[Start Dataset excerpts]
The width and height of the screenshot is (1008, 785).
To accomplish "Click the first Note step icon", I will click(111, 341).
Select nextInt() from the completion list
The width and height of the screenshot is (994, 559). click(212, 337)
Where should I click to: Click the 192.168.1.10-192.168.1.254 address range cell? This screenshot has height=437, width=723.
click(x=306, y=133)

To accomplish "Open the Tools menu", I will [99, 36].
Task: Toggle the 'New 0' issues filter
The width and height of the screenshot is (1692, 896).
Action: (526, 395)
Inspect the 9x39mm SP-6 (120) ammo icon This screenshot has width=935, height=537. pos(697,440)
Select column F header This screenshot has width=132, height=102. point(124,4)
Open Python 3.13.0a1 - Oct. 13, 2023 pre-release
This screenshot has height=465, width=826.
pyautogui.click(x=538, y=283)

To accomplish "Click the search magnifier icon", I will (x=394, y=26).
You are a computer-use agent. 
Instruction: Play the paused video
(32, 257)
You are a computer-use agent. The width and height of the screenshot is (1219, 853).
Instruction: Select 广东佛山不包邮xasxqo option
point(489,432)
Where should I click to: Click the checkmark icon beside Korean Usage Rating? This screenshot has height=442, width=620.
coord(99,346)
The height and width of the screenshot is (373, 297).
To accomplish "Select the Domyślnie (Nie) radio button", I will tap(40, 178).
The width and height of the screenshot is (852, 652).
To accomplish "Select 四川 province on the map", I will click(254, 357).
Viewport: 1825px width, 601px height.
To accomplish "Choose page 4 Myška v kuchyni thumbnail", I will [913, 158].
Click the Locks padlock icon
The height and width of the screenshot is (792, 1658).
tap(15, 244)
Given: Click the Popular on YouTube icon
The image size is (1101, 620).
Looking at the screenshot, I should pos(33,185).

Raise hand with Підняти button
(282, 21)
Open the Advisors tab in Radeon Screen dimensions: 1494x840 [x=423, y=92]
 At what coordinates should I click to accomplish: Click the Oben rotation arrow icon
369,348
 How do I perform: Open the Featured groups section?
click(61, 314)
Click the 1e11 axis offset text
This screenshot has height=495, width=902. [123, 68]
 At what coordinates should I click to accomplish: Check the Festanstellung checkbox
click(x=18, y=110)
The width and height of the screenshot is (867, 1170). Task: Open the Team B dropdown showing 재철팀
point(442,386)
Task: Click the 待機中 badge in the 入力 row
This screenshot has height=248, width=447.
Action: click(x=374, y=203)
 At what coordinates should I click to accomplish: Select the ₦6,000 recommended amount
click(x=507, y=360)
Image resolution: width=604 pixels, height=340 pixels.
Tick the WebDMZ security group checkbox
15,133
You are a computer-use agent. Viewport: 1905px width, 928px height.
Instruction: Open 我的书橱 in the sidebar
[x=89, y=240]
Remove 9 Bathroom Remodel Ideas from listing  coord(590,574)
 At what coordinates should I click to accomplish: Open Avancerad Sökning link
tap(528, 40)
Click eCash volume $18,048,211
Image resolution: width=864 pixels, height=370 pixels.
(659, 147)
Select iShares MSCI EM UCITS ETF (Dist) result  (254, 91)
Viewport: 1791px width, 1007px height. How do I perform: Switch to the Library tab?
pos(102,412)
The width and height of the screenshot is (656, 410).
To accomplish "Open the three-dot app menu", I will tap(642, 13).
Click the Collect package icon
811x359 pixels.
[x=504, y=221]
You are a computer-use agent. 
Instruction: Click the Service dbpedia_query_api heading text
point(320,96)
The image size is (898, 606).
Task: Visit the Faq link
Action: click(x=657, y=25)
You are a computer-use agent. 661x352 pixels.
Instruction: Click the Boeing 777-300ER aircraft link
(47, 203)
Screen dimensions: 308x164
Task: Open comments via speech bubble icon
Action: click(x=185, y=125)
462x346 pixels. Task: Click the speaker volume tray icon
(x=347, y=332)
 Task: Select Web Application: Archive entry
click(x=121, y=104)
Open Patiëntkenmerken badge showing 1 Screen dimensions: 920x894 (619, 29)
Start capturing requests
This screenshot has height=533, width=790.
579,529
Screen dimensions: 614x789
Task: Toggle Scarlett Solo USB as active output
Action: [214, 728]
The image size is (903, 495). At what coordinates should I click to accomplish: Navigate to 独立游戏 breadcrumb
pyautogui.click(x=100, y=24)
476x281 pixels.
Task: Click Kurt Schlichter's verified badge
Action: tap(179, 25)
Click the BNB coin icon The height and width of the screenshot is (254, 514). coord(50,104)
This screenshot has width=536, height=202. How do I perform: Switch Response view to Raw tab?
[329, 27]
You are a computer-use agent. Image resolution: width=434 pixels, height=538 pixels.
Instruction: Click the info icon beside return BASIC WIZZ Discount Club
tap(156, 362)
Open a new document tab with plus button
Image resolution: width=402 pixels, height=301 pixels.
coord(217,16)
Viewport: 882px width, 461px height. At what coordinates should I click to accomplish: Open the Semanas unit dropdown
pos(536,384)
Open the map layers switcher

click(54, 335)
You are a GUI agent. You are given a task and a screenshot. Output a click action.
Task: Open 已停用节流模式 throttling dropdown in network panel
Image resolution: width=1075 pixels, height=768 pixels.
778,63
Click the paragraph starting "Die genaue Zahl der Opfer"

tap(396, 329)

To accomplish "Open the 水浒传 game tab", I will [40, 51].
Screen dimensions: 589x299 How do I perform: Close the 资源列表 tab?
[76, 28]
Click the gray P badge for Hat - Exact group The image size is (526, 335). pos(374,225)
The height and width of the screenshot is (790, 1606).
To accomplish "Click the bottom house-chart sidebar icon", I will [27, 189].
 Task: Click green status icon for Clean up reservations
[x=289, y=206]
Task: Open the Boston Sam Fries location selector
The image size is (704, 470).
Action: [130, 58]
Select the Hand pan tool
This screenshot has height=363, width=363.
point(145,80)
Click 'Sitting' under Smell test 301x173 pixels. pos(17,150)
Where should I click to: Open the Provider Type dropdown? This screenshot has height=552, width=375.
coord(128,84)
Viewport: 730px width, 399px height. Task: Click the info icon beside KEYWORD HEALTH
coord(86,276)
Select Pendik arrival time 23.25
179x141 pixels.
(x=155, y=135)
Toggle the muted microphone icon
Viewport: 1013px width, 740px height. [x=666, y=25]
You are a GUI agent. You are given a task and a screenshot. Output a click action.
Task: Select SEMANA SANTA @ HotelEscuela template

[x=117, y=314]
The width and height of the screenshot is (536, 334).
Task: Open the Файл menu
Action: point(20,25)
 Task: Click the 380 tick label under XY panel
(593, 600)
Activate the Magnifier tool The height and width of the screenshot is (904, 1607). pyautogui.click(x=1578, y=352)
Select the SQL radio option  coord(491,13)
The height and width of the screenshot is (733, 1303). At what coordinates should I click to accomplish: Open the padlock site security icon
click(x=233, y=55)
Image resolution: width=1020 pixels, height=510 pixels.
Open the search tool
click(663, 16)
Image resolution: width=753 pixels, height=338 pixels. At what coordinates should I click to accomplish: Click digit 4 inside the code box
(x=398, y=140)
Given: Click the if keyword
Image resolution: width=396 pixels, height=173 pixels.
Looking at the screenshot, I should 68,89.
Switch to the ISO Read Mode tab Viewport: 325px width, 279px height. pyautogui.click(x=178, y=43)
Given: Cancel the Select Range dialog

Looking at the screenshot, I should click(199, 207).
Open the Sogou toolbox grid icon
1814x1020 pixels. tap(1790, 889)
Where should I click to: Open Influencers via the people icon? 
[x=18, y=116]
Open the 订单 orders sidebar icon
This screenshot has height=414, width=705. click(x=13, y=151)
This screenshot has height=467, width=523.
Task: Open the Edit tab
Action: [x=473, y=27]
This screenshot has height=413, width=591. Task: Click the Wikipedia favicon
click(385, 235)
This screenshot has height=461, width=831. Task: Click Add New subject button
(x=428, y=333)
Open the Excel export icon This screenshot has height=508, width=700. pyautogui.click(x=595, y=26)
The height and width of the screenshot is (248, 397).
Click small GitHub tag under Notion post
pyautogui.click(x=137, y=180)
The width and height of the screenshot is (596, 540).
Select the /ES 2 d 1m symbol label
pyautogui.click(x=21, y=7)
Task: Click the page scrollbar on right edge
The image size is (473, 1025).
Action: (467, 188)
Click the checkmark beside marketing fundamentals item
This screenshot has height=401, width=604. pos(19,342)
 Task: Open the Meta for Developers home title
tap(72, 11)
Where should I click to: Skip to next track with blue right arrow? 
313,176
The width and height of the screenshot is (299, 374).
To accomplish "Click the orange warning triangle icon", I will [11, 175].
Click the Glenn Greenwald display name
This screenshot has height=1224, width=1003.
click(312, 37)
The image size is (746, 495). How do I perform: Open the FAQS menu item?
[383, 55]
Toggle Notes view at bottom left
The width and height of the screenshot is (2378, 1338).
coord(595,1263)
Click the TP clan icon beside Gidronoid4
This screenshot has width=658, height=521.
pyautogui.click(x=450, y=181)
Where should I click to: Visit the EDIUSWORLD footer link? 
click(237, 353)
[End Dataset excerpts]
Copy out the records between the lines holding "At what coordinates should I click to accomplish: Check" and "Remove 9 Bathroom", inclusive, with the requests included, and scale each click coordinate in the answers by 2.5, rounding to whole numbers with halves rounded up. Give only those lines.

 At what coordinates should I click to accomplish: Check the Festanstellung checkbox
click(x=45, y=275)
The width and height of the screenshot is (867, 1170). Task: Open the Team B dropdown showing 재철팀
point(1105,965)
Task: Click the 待機中 badge in the 入力 row
This screenshot has height=248, width=447.
Action: click(x=935, y=508)
 At what coordinates should I click to accomplish: Select the ₦6,000 recommended amount
click(x=1268, y=900)
Image resolution: width=604 pixels, height=340 pixels.
Tick the WebDMZ security group checkbox
38,333
You are a computer-use agent. Viewport: 1905px width, 928px height.
Instruction: Open 我的书橱 in the sidebar
[x=223, y=600]
Remove 9 Bathroom Remodel Ideas from listing  coord(1475,1435)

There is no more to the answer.